Die massiv beworbene gute Qualität unseres Trinkwassers hält einer kritischen Betrachtung nicht stand; Globalisierung und andere unvermeidliche Sachzwänge machen einen ausreichenden Verbraucherschutz unmöglich.

Offizielle Stellen preisen in groß angelegten Werbekampagnen die hervorragende Qualität unseres Trinkwassers, des "am besten kontrollierten Lebensmittels" überhaupt.
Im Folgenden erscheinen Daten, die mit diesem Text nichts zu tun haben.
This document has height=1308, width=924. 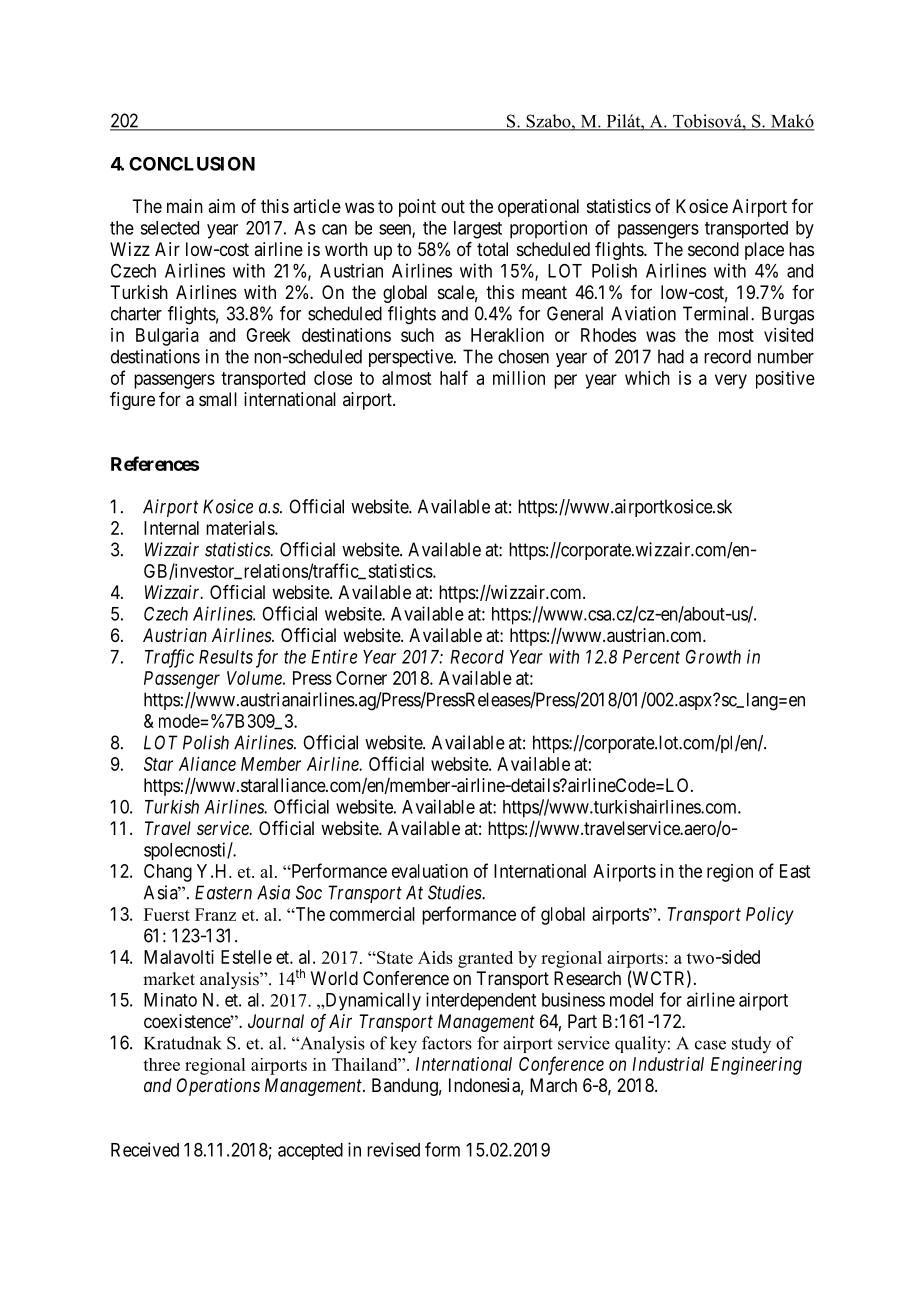 I want to click on Growth, so click(x=713, y=656).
Dass ein Wasserversorgungsunternehmen sein eigenes Produkt massiv bewirbt ist verständlich, aber dürfen wir die Aussagen der Werbung wörtlich nehmen? Auch die Annahme, dass es sich bei den
sogenannten "Stadtwerken" um kommunale oder staatliche Unternehmen handle, denen man mehr vertrauen könne als einem gewinnwirtschaftlich arbeitenden Unternehmen des freien Marktes, trügt: Seit Jahren zwingt die nicht einzuholende Staatsverschuldung die öffentliche Hand, einen Betrieb nach dem anderen zu privatisieren.
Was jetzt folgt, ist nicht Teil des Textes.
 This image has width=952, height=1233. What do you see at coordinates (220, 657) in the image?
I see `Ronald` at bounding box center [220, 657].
Privatisierung der Wasserversorgung


Fast alle Wasserversorgungsunternehmen sind mittlerweile an private Unternehmen verkauft - in den meisten Fällen an ausländische Großkonzerne und Bankenkonsortien. Wie wenig man sich auf den Verbraucherschutz in Zeiten der Globalisierung und der damit einhergehenden Unterhöhlung staatlicher Souveränität verlassen kann, zeigen die Lebensmittelskandale der letzten Jahre deutlich.
Es vergeht kaum eine Woche, in der die Medien nicht eine besorgnis-erregende Meldung verbreiten über Schadstoffe in Nahrung und Trinkwasser.

Aber damit nicht genug:


Umweltschützer wettern schon seit langem, dass die Grenzwerte für Schadstoffe im Trinkwasser willkürlich und fast immer viel zu hoch angesetzt werden. Darüber hinaus stoßen immer mehr Wasserwerke an diese Grenzwerte und können dann - wenn sie die Wasser-versorgung nicht ganz einstellen wollen - mit Ausnahmegenehmigungen weiterarbeiten, die ihnen erlauben, bestimmte Schadstoffgrenzwerte dauerhaft zu überschreiten.